Una política del Pentágono prohibía ilegalmente a las personas transgénero prestar servicio militar. Es lo que dictaminó el lunes un panel dividido de jueces de un tribunal federal de apelaciones, que supone otro revés legal para la agenda del presidente Donald Trump.
Un panel de un tribunal de apelaciones dictaminó que la política del Pentágono prohibía ilegalmente el servicio militar a las personas transgénero
Aunque la política impulsada por la administración de Trump sigue vigente por ahora, un tribunal federal concluyó que la prohibición del servicio militar para personas transgénero viola derechos constitucionales
La opinión mayoritaria, emitida por un panel de tres jueces del Tribunal de Apelaciones de Estados Unidos para el circuito del Distrito de Columbia, sostuvo que la política de la administración Trump estaba diseñada para excluir a las personas del ejército en función de su identidad de género.
La prohibición sigue vigente. El Tribunal Supremo de Estados Unidos autorizó al Pentágono a comenzar a aplicarla el año pasado, mientras el litigio continúa su curso.
El nuevo fallo del panel impediría que las fuerzas armadas expulsaran a los miembros actuales del servicio mencionados en la demanda, pero no permitiría el ingreso de nuevos reclutas transgénero. Sin embargo, los jueces suspendieron su decisión para que la administración pudiera solicitar una revisión adicional.
La decisión ratifica otro fallo que considera que la orden ejecutiva "viola sus derechos constitucionales"
La decisión del tribunal de apelaciones, con un resultado de 2 a 1, ratifica parcialmente un fallo de marzo de 2025 de la jueza de distrito estadounidense Ana Reyes en Washington, DC. Reyes concluyó que la orden ejecutiva de Trump de excluir a las personas transgénero del servicio militar probablemente viola sus derechos constitucionales.
La administración apeló después de que Reyes emitiera una orden judicial preliminar solicitada por los abogados de varias personas transgénero que son miembros activos de las fuerzas armadas y otras que buscan unirse al ejército. La mayoría del tribunal de apelaciones decidió que la orden judicial debía limitarse a los demandantes que actualmente prestan servicio militar, pero no a aquellos que intentan alistarse.

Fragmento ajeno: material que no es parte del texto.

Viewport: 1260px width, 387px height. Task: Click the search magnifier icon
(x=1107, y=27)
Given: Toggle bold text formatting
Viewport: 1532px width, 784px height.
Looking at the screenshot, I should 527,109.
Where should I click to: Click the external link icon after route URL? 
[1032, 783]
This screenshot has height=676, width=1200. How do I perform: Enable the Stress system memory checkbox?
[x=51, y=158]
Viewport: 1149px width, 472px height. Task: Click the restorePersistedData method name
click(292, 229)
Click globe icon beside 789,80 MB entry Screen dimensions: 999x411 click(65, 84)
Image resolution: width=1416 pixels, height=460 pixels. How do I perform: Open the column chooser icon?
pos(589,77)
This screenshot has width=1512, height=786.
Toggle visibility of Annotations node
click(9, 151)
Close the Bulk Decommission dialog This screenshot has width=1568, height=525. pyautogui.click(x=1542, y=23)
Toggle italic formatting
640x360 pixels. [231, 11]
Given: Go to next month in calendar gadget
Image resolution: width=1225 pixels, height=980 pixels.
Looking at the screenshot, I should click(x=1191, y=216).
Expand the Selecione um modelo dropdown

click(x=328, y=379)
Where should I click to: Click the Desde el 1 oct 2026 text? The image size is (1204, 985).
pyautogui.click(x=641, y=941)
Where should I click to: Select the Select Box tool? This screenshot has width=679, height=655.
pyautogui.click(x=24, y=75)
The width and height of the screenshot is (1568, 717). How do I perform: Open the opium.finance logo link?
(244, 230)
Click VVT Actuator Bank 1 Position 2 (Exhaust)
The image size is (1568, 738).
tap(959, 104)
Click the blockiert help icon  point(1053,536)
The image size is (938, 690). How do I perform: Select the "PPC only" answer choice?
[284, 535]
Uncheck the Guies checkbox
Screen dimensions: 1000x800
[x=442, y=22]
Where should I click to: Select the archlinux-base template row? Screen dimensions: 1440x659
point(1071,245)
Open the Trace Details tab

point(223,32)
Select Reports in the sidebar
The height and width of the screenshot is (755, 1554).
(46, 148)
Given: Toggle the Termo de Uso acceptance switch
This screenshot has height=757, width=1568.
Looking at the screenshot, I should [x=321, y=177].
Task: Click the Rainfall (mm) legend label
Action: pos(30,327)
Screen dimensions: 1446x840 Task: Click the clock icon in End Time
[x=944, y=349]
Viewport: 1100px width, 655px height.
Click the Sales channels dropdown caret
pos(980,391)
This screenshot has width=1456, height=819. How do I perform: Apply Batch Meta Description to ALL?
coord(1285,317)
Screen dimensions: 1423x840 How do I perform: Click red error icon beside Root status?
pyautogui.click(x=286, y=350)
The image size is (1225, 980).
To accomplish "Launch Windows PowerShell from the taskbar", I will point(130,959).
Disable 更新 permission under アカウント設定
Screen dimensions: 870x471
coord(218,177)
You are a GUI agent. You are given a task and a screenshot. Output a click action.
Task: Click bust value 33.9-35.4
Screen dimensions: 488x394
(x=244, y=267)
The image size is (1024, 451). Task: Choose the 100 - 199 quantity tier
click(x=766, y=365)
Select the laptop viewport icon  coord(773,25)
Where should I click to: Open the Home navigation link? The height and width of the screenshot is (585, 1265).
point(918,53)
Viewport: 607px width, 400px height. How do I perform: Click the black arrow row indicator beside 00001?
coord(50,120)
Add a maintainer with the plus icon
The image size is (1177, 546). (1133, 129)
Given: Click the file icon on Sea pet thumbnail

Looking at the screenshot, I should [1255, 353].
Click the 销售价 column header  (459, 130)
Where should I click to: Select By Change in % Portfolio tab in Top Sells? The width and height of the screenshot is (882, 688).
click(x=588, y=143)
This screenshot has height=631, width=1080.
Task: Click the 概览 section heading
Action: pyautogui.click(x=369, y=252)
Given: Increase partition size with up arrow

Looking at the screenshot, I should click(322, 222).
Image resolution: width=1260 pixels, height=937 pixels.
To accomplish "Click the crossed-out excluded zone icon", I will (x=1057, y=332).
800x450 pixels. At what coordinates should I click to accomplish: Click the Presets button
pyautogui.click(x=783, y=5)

En el estado de Washington, se presentó otra demanda que impugnaba la prohibición, la cual resultó en un fallo a favor de los demandantes que cuestionaban la política en ese caso, aunque posteriormente fue bloqueada por la Corte Suprema.
¿Qué dice la política del Pentágono sobre los militares transgénero?
En enero de 2025, Trump firmó una orden ejecutiva que afirma que la identidad sexual de los miembros del servicio militar transgénero "entra en conflicto con el compromiso de un soldado con un estilo de vida honorable, veraz y disciplinado, incluso en su vida personal" y es perjudicial para la preparación militar.
En respuesta a la orden, el secretario de Defensa, Pete Hegseth, emitió una política que descalifica automáticamente a las personas con disforia de género para el servicio militar. La disforia de género es el malestar que siente una persona porque su género asignado al nacer y su identidad de género no coinciden. Esta condición médica se ha relacionado con la depresión y los pensamientos suicidas.
La política "parece estar motivada por el mero deseo de perjudicar a un grupo políticamente impopular: las personas que se identifican como transgénero", escribió el juez Robert Wilkins en nombre de la mayoría. Wilkins fue nominado al tribunal por el presidente demócrata Barack Obama.
Jennifer Levi, directora sénior de derechos de las personas transgénero y queer en GLAD Law, aplaudió el fallo.
“La decisión de hoy es una poderosa reivindicación del extraordinario coraje de los demandantes y su inquebrantable compromiso con su país”, dijo Levi.
El Pentágono no respondió de inmediato a la solicitud de comentarios. El secretario de Defensa, Pete Hegseth, indicó que se presentaría una apelación en una publicación en redes sociales que utilizaba la abreviatura de la Corte Suprema: "Nos vemos en la SCOTUS (la Corte Suprema de los Estados Unidos, por sus siglas en inglés)".
En una opinión disidente, el juez Justin Walker afirmó que los jueces carecen de la facultad para cuestionar la decisión de excluir a las tropas transgénero.
“No tenemos ni la experiencia ni la autoridad para decidir si las fuerzas armadas pueden excluir a los demandantes de sus filas. La Constitución otorga esa autoridad al Congreso y al Comandante en Jefe”, escribió Walker, quien fue nominado por Trump, republicano.
La jueza Judith Rogers, nominada por el presidente demócrata Bill Clinton, se unió a la opinión mayoritaria de Wilkins, pero también discrepó parcialmente. Rogers escribió que también habría permitido que se unieran los nuevos reclutas transgénero mencionados en la demanda.